Peripheral Arterial Disease
A common circulatory problem, peripheral arterial disease (sometimes called critical limb ischemia) happens when narrowed or clogged arteries reduce blood flow to the body’s limbs. PAD usually affects the legs and can cause pain while walking. It’s most often treated with diet, exercise and a reduction of tobacco.
PAD rarely shows symptoms, but if it does, pain in the legs while walking (intermittent claudication) is one of the most common signs. Due to reduced blood flow to the extremities, intermittent claudication causes muscle pain and cramps most noticeable during physical activity. Calf pain is the most common location.
Other symptoms associated with peripheral arterial disease include leg numbness or weakness, cold feet, sores or ulcers on your toes and feet that don’t heal, skin color changes in your legs and feet, hair loss on the feet and legs, shiny skin on your legs, and a weak pulse (or no pulse) in your feet and legs. Some men with PAD experience erectile dysfunction.
When PAD progresses, patients may experience pain even at rest or when lying down (ischemic rest pain), arterial insufficiency ulcers and gangrene. This advanced stage of peripheral arterial disease is called Critical Limb Ischemia, or limb threat.

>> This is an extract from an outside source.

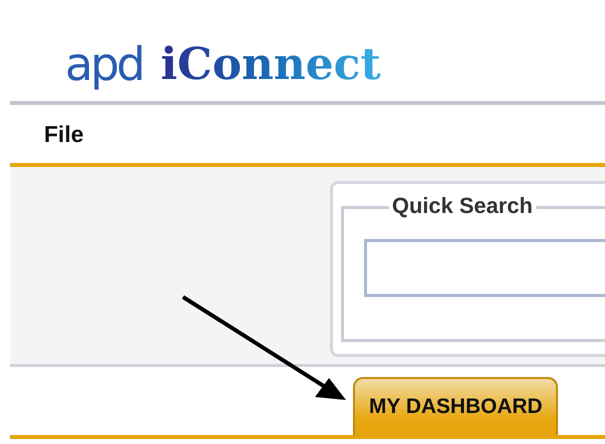  Describe the element at coordinates (484, 268) in the screenshot. I see `search-field` at that location.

PAD is often sign of widespread fatty deposits in your arteries (atherosclerosis), which can reduce blood flow to your limbs, heart and brain. Other causes include blood vessel inflammation, limb injury, unusual anatomy of your muscles or ligaments or radiation exposure, as well as smoking, diabetes, obesity, high cholesterol, age and high levels of homocysteine (a protein compound that builds and maintains tissue).
People who smoke or have diabetes are at the highest risk of developing peripheral arterial disease, as both reduce blood flow to the extremities. The National Heart, Lung, and Blood Institute (NHLBI) states that African Americans are also at great risk and are twice as likely to develop PAD than Caucasians.
Usually peripheral arterial disease can be successfully treated simply by adhering to a healthy diet, exercising and reducing the use of tobacco and nicotine products. However, if these conservative treatments fail, your doctor may recommend medications that help prevent blood clots, lower blood pressure and cholesterol and control pain. In rare cases, surgery or an angioplasty (surgical unblocking of a blood vessel or artery) may be necessary.
Because PAD is one of the leading causes of death in the United States, vascular experts called interventional radiologists are increasingly partnering with primary health care professionals to bring widespread knowledge of the disease the public and increase early screening.
Anyone diagnosed with peripheral arterial disease is strongly recommended to pay special attention to their feet, especially if it’s in conjunction with diabetes. Poor blood circulation can affect healing rates of sores and wounds on the feet, which can lead to infection, gangrene and even limb amputation.
Ways to properly take care of the feet include making sure they are thoroughly washed and dried on a daily basis, wearing well-fitting shoes and dry socks, properly trimming the nails, having a podiatrist treat corns and calluses and seeing a doctor at the first sign of a sore, cut, ulcer or injury to the skin.